## [What the exercise asks]
Rewrite the listing below, substituting "Sources panel" for "Sources tab" and keeping everything else the same.

## [Data listing]
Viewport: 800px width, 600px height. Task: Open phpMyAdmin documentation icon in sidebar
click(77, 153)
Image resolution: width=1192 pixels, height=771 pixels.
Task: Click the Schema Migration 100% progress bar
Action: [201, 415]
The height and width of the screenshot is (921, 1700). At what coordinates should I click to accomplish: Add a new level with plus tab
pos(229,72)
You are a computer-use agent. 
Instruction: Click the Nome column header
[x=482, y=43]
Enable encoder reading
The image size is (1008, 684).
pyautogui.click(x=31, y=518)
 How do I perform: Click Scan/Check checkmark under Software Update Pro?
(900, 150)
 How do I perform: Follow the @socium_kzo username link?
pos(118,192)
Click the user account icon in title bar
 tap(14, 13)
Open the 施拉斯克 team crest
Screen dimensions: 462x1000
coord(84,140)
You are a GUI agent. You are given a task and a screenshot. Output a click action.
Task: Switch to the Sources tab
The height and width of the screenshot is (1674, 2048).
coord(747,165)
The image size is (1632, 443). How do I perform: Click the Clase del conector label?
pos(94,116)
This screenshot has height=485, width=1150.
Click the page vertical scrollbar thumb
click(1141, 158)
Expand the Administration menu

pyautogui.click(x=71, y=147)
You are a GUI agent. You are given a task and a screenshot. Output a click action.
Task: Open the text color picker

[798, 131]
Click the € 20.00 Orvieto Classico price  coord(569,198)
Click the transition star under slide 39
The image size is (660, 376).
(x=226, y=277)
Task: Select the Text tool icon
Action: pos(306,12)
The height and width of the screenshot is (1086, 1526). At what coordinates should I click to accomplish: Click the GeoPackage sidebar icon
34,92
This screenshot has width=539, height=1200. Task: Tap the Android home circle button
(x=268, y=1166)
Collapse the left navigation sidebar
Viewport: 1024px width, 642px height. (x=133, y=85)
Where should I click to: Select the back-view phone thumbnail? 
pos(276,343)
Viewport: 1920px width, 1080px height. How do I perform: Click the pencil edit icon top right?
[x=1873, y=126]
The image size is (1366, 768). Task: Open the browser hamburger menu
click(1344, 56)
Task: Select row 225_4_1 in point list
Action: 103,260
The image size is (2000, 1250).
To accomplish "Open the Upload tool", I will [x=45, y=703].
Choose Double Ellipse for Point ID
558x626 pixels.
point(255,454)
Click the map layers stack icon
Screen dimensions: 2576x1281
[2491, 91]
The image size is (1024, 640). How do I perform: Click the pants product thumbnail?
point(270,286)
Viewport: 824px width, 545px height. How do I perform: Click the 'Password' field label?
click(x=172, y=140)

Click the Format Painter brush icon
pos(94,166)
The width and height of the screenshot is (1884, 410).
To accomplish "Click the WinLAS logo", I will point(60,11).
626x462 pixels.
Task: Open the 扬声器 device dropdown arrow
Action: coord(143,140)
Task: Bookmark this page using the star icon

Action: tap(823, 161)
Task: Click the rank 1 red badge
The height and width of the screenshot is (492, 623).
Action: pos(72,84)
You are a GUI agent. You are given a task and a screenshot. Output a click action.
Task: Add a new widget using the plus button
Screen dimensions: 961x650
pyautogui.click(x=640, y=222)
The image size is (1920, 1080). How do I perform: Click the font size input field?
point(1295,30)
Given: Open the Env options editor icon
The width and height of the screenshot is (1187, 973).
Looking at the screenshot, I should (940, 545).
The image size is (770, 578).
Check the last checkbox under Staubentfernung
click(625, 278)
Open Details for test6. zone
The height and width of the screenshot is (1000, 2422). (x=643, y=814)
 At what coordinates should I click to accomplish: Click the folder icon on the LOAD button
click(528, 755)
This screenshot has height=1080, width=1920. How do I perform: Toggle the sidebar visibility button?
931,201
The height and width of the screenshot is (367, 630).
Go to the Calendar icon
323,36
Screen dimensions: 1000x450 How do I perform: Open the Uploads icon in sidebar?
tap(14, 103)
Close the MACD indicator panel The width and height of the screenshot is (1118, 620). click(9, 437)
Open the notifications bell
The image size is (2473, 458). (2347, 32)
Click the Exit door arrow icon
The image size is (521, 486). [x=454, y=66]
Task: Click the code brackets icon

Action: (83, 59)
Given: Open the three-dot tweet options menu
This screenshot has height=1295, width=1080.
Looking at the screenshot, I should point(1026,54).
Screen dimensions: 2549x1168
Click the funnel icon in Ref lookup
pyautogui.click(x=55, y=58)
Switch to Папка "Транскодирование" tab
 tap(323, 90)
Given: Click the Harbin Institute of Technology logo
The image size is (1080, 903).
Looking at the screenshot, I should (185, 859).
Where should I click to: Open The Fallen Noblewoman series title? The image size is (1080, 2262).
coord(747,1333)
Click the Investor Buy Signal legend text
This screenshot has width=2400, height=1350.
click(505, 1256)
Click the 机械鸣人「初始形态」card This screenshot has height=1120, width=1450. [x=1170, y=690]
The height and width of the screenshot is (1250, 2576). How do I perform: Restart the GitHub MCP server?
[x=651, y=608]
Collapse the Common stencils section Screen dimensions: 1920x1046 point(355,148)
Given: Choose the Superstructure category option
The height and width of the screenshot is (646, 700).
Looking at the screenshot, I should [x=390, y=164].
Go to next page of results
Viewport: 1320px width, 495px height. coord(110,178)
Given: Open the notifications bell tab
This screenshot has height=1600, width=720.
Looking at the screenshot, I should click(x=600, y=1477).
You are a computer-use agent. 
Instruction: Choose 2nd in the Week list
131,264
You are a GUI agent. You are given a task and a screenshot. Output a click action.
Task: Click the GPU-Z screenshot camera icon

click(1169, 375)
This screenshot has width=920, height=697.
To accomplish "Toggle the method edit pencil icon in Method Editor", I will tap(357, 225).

## [Worked solution]
Viewport: 800px width, 600px height. Task: Open phpMyAdmin documentation icon in sidebar
click(77, 153)
Image resolution: width=1192 pixels, height=771 pixels.
Task: Click the Schema Migration 100% progress bar
Action: [201, 415]
The height and width of the screenshot is (921, 1700). At what coordinates should I click to accomplish: Add a new level with plus tab
pos(229,72)
You are a computer-use agent. 
Instruction: Click the Nome column header
[x=482, y=43]
Enable encoder reading
The image size is (1008, 684).
pyautogui.click(x=31, y=518)
 How do I perform: Click Scan/Check checkmark under Software Update Pro?
(900, 150)
 How do I perform: Follow the @socium_kzo username link?
pos(118,192)
Click the user account icon in title bar
 tap(14, 13)
Open the 施拉斯克 team crest
Screen dimensions: 462x1000
coord(84,140)
You are a GUI agent. You are given a task and a screenshot. Output a click action.
Task: Switch to the Sources panel
The height and width of the screenshot is (1674, 2048).
coord(747,165)
The image size is (1632, 443). How do I perform: Click the Clase del conector label?
pos(94,116)
This screenshot has height=485, width=1150.
Click the page vertical scrollbar thumb
click(1141, 158)
Expand the Administration menu

pyautogui.click(x=71, y=147)
You are a GUI agent. You are given a task and a screenshot. Output a click action.
Task: Open the text color picker

[798, 131]
Click the € 20.00 Orvieto Classico price  coord(569,198)
Click the transition star under slide 39
The image size is (660, 376).
(x=226, y=277)
Task: Select the Text tool icon
Action: pos(306,12)
The height and width of the screenshot is (1086, 1526). At what coordinates should I click to accomplish: Click the GeoPackage sidebar icon
34,92
This screenshot has width=539, height=1200. Task: Tap the Android home circle button
(x=268, y=1166)
Collapse the left navigation sidebar
Viewport: 1024px width, 642px height. (x=133, y=85)
Where should I click to: Select the back-view phone thumbnail? 
pos(276,343)
Viewport: 1920px width, 1080px height. How do I perform: Click the pencil edit icon top right?
[x=1873, y=126]
The image size is (1366, 768). Task: Open the browser hamburger menu
click(1344, 56)
Task: Select row 225_4_1 in point list
Action: 103,260
The image size is (2000, 1250).
To accomplish "Open the Upload tool", I will [x=45, y=703].
Choose Double Ellipse for Point ID
558x626 pixels.
point(255,454)
Click the map layers stack icon
Screen dimensions: 2576x1281
[2491, 91]
The image size is (1024, 640). How do I perform: Click the pants product thumbnail?
point(270,286)
Viewport: 824px width, 545px height. How do I perform: Click the 'Password' field label?
click(x=172, y=140)

Click the Format Painter brush icon
pos(94,166)
The width and height of the screenshot is (1884, 410).
To accomplish "Click the WinLAS logo", I will point(60,11).
626x462 pixels.
Task: Open the 扬声器 device dropdown arrow
Action: coord(143,140)
Task: Bookmark this page using the star icon

Action: tap(823, 161)
Task: Click the rank 1 red badge
The height and width of the screenshot is (492, 623).
Action: pos(72,84)
You are a GUI agent. You are given a task and a screenshot. Output a click action.
Task: Add a new widget using the plus button
Screen dimensions: 961x650
pyautogui.click(x=640, y=222)
The image size is (1920, 1080). How do I perform: Click the font size input field?
point(1295,30)
Given: Open the Env options editor icon
The width and height of the screenshot is (1187, 973).
Looking at the screenshot, I should (940, 545).
The image size is (770, 578).
Check the last checkbox under Staubentfernung
click(625, 278)
Open Details for test6. zone
The height and width of the screenshot is (1000, 2422). (x=643, y=814)
 At what coordinates should I click to accomplish: Click the folder icon on the LOAD button
click(528, 755)
This screenshot has height=1080, width=1920. How do I perform: Toggle the sidebar visibility button?
931,201
The height and width of the screenshot is (367, 630).
Go to the Calendar icon
323,36
Screen dimensions: 1000x450 How do I perform: Open the Uploads icon in sidebar?
tap(14, 103)
Close the MACD indicator panel The width and height of the screenshot is (1118, 620). click(9, 437)
Open the notifications bell
The image size is (2473, 458). (2347, 32)
Click the Exit door arrow icon
The image size is (521, 486). [x=454, y=66]
Task: Click the code brackets icon

Action: (83, 59)
Given: Open the three-dot tweet options menu
This screenshot has height=1295, width=1080.
Looking at the screenshot, I should point(1026,54).
Screen dimensions: 2549x1168
Click the funnel icon in Ref lookup
pyautogui.click(x=55, y=58)
Switch to Папка "Транскодирование" tab
 tap(323, 90)
Given: Click the Harbin Institute of Technology logo
The image size is (1080, 903).
Looking at the screenshot, I should (185, 859).
Where should I click to: Open The Fallen Noblewoman series title? The image size is (1080, 2262).
coord(747,1333)
Click the Investor Buy Signal legend text
This screenshot has width=2400, height=1350.
click(505, 1256)
Click the 机械鸣人「初始形态」card This screenshot has height=1120, width=1450. [x=1170, y=690]
The height and width of the screenshot is (1250, 2576). How do I perform: Restart the GitHub MCP server?
[x=651, y=608]
Collapse the Common stencils section Screen dimensions: 1920x1046 point(355,148)
Given: Choose the Superstructure category option
The height and width of the screenshot is (646, 700).
Looking at the screenshot, I should [x=390, y=164].
Go to next page of results
Viewport: 1320px width, 495px height. coord(110,178)
Given: Open the notifications bell tab
This screenshot has height=1600, width=720.
Looking at the screenshot, I should click(x=600, y=1477).
You are a computer-use agent. 
Instruction: Choose 2nd in the Week list
131,264
You are a GUI agent. You are given a task and a screenshot. Output a click action.
Task: Click the GPU-Z screenshot camera icon

click(1169, 375)
This screenshot has width=920, height=697.
To accomplish "Toggle the method edit pencil icon in Method Editor", I will tap(357, 225).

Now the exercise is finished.